_Activity_.
Read the records below and copy each line that contains "will".

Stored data
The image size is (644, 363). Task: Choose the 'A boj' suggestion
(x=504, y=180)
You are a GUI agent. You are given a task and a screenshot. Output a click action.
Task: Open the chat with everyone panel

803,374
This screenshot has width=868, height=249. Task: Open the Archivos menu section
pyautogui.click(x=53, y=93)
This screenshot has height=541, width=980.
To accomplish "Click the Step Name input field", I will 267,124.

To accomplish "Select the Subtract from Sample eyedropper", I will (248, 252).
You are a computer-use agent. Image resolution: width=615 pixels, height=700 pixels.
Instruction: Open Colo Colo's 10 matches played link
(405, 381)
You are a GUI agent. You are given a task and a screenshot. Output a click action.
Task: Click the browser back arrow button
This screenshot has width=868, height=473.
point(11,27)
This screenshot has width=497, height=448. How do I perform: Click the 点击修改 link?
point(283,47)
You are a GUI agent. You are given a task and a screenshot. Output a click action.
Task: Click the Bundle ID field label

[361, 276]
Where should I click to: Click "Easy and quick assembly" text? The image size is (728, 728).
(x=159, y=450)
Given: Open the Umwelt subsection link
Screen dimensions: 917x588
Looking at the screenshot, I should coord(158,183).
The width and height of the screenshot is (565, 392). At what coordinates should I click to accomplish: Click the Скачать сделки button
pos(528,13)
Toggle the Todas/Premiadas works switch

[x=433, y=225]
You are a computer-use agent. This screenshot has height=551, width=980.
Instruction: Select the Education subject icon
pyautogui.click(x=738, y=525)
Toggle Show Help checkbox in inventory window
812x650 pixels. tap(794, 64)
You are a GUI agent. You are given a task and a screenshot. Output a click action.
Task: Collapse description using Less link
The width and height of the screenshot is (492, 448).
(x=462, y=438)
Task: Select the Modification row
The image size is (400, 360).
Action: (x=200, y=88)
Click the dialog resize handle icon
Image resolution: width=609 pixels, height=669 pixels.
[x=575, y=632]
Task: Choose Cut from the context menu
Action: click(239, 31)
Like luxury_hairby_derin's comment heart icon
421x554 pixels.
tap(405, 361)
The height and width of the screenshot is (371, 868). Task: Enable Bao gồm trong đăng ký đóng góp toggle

_Solution to the exercise_.
To accomplish "Click the Step Name input field", I will 267,124.
To accomplish "Select the Subtract from Sample eyedropper", I will (248, 252).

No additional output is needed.